Across the Capitol, Senate Majority Leader Mitch McConnell gave a history lesson Monday when asked whether his previous position that the debt ceiling should be used as an instrument to reduce the deficit will hold. 

The Kentucky Republican said the debt ceiling was a useful tool in forcing the sequester, automatic spending cuts that he said have “put a lot of pressure on domestic discretionary spending.” But he also noted that Congress has raised the debt ceiling several times without an effort to cut spending. 

“It’s unclear to me whether raising the debt ceiling will end up carrying anything with it or not,” McConnell said.

For most of President Barack Obama’s time in office, House Republicans have called for a dollar in spending cuts for every dollar increase in the debt ceiling. Cole said he doesn’t see that as a necessity anymore since congressional Republicans will be negotiating with a president “that you hope, long-term, thinks debt is a bad thing.”

What’s important, Cole said, is that Republicans present a credible plan for restoring the fiscal health of the country.

“I think sticking your head in the sand, as we’re prone to do around here, is a big mistake,” he said.
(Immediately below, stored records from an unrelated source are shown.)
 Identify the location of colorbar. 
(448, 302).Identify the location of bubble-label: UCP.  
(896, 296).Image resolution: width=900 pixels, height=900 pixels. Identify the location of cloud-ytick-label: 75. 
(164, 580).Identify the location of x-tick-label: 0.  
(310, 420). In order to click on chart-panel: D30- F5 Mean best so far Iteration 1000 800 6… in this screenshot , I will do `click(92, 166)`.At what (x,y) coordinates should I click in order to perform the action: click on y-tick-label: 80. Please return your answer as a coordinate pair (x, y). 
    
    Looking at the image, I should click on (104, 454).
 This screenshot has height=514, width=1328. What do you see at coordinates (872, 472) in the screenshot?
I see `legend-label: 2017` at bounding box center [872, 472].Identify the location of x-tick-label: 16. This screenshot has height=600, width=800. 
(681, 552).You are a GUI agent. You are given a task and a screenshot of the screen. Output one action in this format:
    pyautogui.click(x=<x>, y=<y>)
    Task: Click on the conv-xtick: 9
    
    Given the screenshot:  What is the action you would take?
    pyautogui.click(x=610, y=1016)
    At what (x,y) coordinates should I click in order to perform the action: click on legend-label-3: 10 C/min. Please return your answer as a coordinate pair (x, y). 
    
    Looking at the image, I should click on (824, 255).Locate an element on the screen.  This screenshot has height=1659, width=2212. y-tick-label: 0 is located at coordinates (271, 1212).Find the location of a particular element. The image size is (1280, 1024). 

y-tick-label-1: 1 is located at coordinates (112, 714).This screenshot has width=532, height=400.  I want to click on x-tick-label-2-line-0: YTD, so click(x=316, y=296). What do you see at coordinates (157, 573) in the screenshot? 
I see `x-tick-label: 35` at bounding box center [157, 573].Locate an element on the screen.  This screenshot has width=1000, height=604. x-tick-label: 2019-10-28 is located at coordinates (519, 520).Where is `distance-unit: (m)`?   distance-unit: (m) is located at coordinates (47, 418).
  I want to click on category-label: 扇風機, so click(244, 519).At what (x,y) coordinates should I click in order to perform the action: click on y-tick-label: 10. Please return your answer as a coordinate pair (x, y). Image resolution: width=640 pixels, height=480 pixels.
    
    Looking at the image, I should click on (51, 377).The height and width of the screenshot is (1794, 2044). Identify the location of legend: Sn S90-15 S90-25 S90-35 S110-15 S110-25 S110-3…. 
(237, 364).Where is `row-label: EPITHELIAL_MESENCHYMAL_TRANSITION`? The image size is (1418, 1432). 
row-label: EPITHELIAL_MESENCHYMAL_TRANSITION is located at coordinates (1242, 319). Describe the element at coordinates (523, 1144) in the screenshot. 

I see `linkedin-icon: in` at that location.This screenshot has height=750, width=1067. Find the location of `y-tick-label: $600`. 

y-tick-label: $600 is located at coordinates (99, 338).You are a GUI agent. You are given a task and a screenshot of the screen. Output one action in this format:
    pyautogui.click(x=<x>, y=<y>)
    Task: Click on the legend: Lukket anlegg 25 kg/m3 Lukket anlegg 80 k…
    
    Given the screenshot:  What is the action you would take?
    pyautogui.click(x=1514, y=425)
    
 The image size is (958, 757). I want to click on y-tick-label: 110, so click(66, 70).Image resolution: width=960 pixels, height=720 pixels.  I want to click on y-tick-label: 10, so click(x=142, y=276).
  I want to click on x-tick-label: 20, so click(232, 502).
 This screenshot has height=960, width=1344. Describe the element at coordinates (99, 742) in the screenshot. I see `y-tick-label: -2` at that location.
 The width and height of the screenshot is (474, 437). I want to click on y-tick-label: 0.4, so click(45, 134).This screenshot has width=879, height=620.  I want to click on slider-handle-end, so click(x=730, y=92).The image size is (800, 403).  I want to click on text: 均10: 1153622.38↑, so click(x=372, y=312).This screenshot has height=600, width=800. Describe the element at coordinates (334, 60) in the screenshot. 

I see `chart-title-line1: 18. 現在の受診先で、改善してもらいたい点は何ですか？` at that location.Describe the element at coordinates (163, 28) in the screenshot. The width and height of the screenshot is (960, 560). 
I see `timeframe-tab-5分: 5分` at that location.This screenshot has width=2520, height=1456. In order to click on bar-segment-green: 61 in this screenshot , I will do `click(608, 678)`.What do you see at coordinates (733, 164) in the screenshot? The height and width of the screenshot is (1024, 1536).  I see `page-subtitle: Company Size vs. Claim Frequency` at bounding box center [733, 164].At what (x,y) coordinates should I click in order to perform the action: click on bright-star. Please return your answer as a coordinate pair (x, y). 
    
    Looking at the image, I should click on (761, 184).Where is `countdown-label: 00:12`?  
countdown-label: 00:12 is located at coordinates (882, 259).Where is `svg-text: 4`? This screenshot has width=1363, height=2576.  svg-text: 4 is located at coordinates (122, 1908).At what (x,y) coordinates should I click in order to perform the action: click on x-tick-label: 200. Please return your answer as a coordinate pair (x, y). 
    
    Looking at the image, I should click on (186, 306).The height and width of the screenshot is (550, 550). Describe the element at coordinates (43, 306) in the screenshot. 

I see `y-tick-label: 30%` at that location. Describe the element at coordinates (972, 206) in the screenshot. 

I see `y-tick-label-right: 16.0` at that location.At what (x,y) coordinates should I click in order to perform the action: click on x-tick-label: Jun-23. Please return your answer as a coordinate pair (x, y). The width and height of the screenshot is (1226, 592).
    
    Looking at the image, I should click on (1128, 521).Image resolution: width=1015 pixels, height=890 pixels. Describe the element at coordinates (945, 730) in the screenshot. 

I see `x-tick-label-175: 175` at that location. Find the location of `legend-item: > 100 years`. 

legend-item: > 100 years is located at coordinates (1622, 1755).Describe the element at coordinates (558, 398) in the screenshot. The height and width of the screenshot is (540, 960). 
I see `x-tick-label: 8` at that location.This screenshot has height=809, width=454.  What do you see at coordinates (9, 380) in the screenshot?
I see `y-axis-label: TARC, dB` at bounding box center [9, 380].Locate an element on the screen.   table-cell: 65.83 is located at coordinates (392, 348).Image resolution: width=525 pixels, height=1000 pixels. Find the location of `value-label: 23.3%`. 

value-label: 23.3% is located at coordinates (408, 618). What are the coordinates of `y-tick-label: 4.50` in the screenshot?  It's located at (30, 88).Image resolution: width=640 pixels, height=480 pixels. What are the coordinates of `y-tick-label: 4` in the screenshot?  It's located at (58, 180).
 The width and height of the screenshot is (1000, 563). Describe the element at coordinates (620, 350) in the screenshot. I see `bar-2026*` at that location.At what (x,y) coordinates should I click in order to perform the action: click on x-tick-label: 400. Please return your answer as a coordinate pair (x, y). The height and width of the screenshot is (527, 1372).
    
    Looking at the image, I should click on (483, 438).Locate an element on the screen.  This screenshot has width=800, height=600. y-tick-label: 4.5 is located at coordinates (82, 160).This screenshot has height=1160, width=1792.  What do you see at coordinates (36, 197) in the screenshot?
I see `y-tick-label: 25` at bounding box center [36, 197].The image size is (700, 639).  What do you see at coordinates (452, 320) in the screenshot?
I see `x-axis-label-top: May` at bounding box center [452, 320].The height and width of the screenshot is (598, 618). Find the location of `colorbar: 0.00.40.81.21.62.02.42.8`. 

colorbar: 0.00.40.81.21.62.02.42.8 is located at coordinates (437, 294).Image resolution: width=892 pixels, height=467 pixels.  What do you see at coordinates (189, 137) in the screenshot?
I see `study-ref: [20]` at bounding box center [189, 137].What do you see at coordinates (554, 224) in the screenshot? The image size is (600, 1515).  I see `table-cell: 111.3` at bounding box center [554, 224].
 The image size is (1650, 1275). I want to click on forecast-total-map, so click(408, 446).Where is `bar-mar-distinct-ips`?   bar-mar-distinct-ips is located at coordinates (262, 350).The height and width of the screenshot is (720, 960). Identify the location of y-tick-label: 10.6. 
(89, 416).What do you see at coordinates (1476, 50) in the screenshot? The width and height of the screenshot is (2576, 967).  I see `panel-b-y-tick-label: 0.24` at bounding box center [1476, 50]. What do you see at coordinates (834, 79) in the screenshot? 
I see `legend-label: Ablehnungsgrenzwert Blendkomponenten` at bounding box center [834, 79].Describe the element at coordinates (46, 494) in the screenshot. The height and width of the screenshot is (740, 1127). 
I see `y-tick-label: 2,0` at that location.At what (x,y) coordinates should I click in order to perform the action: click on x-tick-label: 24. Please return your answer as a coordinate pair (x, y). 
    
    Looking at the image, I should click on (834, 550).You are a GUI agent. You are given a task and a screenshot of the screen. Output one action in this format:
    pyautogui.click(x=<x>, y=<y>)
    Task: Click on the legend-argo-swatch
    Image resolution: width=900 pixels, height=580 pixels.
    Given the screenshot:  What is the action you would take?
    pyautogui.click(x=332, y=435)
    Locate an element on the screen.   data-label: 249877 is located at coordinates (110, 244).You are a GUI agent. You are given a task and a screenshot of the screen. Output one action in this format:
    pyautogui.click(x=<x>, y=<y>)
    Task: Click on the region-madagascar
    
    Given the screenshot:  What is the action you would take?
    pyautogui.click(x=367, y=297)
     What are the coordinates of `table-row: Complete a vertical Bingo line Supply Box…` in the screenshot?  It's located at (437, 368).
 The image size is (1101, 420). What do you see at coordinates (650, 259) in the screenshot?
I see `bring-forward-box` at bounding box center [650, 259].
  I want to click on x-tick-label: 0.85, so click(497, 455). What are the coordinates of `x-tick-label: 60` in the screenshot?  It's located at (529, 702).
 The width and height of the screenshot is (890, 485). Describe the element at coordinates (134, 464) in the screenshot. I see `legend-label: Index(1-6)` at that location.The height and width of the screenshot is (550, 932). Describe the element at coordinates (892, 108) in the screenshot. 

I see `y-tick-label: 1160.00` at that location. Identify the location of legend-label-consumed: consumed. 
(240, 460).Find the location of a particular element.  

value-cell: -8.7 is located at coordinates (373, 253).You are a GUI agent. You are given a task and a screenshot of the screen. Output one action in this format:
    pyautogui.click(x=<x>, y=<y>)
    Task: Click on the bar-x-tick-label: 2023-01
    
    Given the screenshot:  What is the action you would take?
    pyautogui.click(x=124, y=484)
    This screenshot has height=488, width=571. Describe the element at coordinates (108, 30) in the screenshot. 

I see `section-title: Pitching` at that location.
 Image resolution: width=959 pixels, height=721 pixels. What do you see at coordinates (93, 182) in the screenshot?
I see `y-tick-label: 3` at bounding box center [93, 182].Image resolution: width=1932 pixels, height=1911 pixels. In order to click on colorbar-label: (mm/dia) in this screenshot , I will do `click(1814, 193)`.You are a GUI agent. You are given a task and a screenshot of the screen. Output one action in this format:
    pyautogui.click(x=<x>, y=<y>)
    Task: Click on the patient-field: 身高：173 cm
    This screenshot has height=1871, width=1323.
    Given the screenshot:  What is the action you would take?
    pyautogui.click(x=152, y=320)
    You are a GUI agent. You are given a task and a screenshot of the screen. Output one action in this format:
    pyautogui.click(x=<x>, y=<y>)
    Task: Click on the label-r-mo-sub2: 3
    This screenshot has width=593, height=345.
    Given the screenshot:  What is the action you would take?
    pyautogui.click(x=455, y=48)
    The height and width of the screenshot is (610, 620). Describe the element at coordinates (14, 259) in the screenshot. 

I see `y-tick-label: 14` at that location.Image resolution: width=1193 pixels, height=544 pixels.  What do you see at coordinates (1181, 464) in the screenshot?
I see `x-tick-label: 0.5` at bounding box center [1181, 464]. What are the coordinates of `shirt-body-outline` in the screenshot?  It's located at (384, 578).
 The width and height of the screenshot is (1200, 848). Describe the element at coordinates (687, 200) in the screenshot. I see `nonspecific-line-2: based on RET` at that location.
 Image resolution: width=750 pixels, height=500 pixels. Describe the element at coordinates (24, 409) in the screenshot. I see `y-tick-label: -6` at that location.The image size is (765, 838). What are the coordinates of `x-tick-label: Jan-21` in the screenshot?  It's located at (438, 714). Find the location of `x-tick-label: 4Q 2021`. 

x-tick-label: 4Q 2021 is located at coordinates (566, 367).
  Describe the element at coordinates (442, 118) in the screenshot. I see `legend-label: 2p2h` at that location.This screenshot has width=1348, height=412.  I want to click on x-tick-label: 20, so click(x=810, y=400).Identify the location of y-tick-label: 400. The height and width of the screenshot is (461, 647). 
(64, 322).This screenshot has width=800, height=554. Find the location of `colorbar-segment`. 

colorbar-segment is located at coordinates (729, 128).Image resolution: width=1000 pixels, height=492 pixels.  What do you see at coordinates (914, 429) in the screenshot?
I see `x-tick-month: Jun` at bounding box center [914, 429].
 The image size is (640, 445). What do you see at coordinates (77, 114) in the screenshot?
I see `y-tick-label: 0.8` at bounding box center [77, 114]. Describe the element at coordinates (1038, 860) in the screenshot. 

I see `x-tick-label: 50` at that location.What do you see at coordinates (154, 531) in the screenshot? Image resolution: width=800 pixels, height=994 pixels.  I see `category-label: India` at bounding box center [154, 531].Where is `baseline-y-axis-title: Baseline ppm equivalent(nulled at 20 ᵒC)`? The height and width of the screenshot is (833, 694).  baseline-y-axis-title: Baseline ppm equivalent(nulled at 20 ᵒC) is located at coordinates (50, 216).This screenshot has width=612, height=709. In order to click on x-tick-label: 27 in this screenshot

Cole predicted Democrats will be a position to extract some “major concessions” if the GOP doesn’t stay united.

Newly elected House Democratic Caucus Chairman Joseph Crowley of New York cautioned that Republicans are “playing with fire” if they think they can make drastic cuts to entitlement programs like Social Security or Medicare, saying, “It’s now up to them to show that they can actually lead without doing damage and harm to the American people.”

“They control the House, the Senate and the presidency and let’s see how they deal with this issue,” he said. 

Bridget Bowman contributed to this report.